The Ingrid Pitt column: Evita’s coffin

Ingrid's South American adventures continue - and it's a story so good, you'll wish they'd filmed it...

A day later than planned due to gremlins in the Den of Geek office, here’s our weekly dose of Ingrid Pitt goodness. This follows on from last week’s column

Back in the office in Corrientes there was more good news. Hector Olivera had returned from Peru and wanted to have a meeting. Of course he did. And la Presidenta, Isabelita Martinez de Peron, had booked us for dinner and films in two days time.

Even better was the news that Steffie was on her way. School was out and Tonio had arranged for her to spend the holidays with us. Tonio and I met Olivera in the Alvear on Pasadas where all the posh lot hang out. He turned out to be a big friendly bloke who knew more about the British film industry than was comfortable. 
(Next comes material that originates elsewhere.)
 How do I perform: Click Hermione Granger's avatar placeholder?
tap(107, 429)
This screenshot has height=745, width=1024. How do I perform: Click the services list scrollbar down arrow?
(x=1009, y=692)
I told Olivera about de Benedetti’s interest and our recce in Uruguay. It didn’t seem to faze him. Which was just as well as Perina had laid on a press conference at the splendidly baroque Circulo Italiano to publicise the six films and a TV series which had been agreed with the proprietors of El Pais in Montevideo. After Olivera left we went to Ezeiza to pick up Steffie. It was wonderful to all be together again.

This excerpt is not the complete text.